#### Required actions
1. In the article about Roger Black and the future of newspapers, what was the name of the first national magazine created entirely on computers?
2. Write the next part of the article about Roger Black and the future of newspapers, picking up after its final paragraph.

======== Extract to read

Can Good Design Save Our Newspapers?

Probably not, but maybe publishing design guru Roger Black can suggest some useful strategies
Rob Hunter

Why should anyone listen to what Roger Black has to say about the future of newspapers and magazines?

Well, for one thing, he has played a key role in designing many of the most influential publications of the ’70s and ’80s: as the art director of Rolling Stone starting in 1976, he translated a countercultural sensibility into a mainstream publication; he spent time at New York, the magazine that set the template for regional city-based lifestyle monthlies across North America; and he art directed The New York Times Magazine and Newsweek too before becoming a very highly paid freelance design consultant in 1987. He was there at the dawn of desktop publishing, having helped conceived Smart, the first national magazine created entirely on computers. Right now, he’s working on redesigning the Washington Post, in both its print and online incarnations.

The man knows how the media functions — but he’s not a publisher, nor is he a reporter. He’s an artist, but a practical sort of artist, unattached to old ideas, whose main concern is perfecting what he calls “the user experience” — giving a publication or a website a look and feel that delivers content to a reader in the best, most dynamic way. He’s in the industry, but not of the industry.

“It helps, I think, to be on the outside,” he says. “I’m not working in the trenches doing a job that was defined some time back and then becoming alarmed that that job was either going away or changing dramatically. It’s a very human mistake, one that we all make, to think that the way things are is the way things are going to be for a long time to come. And then big changes happen and we think those changes will stick! And of course, the whole history of human beings tells us that nothing lasts. Social structures and major political entities are fleeting! Look at the Republican Party — the assumption was that they were in there for good.”

To Black’s way of thinking, if newspapers want to understand what’s happening to their industry, they need to do something that daily papers have never been terribly good at: look beyond the day’s events, beyond their immediate woes, and understand a complicated, hydra-headed process happening in society at large. “Change is happening, but it’s much more complicated than ‘Craigslist is stealing our advertising!’ or ‘The Internet is stealing our readers!”” he says. “I think what’s happening is that society has become more complex and diverse. The mass media was built up around a monolithic, homogenous, upwardly mobile, consumerist, middle-class society — that was their base. But that ‘old white guy’ majority is becoming a minority in a lot of places. And once you tinker with the basis of the mass media, the media is no longer mass.

“And another thing that’s happened is the proliferation of channels, in the broad sense of the word — everyone’s not watching the same shows or reading the same publications anymore, and also advertisers want to focus their messages on people who will actually respond to them. It’s a much more complicated game for them now. The whole mass-media system of the last 30 years, with publishing essentially functioning as a subset of the advertising business, has collapsed.”

================
======== Records provided

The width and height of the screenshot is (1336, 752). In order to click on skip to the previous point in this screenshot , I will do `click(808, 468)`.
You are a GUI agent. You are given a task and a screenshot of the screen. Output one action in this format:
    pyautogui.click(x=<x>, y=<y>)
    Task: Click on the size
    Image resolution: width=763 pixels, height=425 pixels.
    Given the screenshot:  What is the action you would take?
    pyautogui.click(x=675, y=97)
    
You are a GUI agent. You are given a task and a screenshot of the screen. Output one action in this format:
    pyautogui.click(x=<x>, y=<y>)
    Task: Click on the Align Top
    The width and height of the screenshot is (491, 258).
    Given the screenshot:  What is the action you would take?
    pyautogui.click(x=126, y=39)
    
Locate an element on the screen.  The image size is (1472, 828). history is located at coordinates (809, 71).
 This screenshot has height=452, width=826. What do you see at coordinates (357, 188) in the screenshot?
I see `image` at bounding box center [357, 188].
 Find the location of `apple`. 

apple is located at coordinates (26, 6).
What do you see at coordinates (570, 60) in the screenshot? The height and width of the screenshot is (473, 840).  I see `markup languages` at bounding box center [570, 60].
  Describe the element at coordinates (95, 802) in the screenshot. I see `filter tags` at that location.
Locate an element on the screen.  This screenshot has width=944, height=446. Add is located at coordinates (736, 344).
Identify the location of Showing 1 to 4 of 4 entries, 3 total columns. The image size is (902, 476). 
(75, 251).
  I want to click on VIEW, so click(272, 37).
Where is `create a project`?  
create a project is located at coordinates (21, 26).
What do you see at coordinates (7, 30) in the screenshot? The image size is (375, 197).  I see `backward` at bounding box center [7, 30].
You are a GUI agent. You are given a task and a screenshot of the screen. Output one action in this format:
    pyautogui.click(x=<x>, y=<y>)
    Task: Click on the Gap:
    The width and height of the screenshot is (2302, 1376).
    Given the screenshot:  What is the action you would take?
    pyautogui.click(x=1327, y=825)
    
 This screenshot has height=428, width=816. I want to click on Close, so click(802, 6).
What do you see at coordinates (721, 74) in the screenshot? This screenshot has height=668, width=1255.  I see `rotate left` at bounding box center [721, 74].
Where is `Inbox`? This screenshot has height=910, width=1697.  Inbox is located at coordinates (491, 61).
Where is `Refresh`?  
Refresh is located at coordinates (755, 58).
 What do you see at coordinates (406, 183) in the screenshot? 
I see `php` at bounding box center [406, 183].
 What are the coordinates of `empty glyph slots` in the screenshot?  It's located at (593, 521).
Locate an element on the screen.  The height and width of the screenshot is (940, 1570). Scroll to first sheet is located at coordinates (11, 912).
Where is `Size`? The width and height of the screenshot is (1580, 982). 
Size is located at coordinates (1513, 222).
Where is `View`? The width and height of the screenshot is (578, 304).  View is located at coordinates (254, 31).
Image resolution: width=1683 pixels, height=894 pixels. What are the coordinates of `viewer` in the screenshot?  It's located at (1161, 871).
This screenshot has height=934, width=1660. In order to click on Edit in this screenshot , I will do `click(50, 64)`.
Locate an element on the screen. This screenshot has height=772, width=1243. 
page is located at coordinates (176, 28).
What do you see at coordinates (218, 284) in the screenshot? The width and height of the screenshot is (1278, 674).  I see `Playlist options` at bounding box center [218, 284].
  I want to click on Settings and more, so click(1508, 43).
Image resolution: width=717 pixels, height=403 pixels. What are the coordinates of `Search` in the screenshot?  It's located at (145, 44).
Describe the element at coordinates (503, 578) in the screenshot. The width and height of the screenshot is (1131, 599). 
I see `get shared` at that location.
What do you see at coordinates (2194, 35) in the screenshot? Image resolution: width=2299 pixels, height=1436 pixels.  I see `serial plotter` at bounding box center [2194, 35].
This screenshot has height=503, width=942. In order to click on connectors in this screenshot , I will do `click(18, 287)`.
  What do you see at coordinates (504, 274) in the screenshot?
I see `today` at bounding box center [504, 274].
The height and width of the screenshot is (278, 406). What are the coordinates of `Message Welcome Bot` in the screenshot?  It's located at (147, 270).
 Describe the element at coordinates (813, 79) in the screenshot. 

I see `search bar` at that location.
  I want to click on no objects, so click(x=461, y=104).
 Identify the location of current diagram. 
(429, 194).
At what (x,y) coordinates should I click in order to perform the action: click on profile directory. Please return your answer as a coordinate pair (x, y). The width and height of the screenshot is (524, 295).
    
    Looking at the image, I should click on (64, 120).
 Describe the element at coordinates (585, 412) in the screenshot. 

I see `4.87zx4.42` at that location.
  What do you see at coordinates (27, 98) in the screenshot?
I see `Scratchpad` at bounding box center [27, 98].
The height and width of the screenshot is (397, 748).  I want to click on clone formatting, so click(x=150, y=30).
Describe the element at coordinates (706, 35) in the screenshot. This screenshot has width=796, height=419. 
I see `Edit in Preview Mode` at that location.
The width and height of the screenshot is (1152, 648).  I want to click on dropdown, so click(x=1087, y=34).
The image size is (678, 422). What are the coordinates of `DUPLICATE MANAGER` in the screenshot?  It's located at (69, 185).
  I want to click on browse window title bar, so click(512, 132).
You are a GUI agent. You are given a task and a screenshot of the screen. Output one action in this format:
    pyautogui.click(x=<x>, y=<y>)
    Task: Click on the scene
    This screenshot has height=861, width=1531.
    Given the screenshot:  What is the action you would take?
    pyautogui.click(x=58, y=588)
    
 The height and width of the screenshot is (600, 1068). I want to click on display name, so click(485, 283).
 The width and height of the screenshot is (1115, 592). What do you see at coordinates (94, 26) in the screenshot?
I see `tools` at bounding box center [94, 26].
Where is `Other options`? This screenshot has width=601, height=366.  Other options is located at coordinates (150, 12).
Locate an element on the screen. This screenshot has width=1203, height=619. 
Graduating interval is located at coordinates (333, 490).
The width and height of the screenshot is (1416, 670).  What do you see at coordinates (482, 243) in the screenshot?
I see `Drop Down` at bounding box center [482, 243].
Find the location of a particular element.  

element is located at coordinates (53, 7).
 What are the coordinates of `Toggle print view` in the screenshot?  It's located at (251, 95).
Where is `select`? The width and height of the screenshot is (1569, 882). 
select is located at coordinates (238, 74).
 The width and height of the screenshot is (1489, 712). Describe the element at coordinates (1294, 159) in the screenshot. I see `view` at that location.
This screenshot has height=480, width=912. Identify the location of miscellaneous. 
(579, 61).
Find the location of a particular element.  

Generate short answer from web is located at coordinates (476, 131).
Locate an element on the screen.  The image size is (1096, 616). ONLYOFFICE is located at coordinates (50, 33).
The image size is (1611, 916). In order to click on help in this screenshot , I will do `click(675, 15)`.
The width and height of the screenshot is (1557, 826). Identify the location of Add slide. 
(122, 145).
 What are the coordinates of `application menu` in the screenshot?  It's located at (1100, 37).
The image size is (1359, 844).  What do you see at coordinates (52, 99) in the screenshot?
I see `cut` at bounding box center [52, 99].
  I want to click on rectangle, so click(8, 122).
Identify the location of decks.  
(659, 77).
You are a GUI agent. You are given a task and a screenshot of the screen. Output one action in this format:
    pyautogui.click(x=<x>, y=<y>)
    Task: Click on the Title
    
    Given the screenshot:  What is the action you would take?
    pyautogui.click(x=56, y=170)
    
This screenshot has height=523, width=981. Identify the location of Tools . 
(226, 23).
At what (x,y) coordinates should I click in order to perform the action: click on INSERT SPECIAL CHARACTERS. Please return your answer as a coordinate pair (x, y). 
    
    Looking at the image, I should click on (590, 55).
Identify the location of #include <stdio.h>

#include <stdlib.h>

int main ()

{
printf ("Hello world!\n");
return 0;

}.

================

#### Results of the exercise
1. Smart

2.
But what will replace it? Black isn’t sure blogs and websites, as they’re currently designed, are necessarily the ideal solution — he compares the person hunched over his laptop reading an article online to the chicken at the state fair pecking, pecking, pecking and getting a little kernel of corn as its reward. He’s more excited by projects like Flyp (www.flypmedia.com), a general-interest online magazine some of his colleagues in Mexico have developed that combines the format and “flip-through-ability” of a print magazine with the sticky, hyperlinked, Flash-animated dynamism of the web. (It’s probably not a coincidence that the magazine’s name is the first four letters of “flypaper.”)

Black doesn’t think design alone can save newspapers — just two years ago, after all, he did a major redesign on the Rocky Mountain News, which went out of business a year later. But he does think that there’s something about the inherent design of a newspaper, above and beyond anything he or anyone in his profession bring to it, that will always survive.

“If you look at the long history of architecture,” he says, “there are a number of forms — the portico, the arch, the bay window — that crop up again and again and that people find comforting and useful. And I think the page is one of those forms. It’s the ideal size for what the eye can take in, and it’s much older than printing; the Babylonians, the Egyptians, the Romans all had pages. All this stuff morphs around. There will still be movies, there will still be radio programs, and there will still be pages.”

And maybe that’s the best reason why we should listen to Roger Black: he’s comforting. After all, if a restless forward thinker like him thinks newspapers will survive, maybe the medium isn’t doomed after all.

“People are still going to want news, they’re going to want authority, they want great writing, great pictures, great video. The thing that worries me is whether these businesses can do the change management in the meantime. But if newspapers can just hold on and wait for the technology strategies to catch up with them, I think there’s a future for them.”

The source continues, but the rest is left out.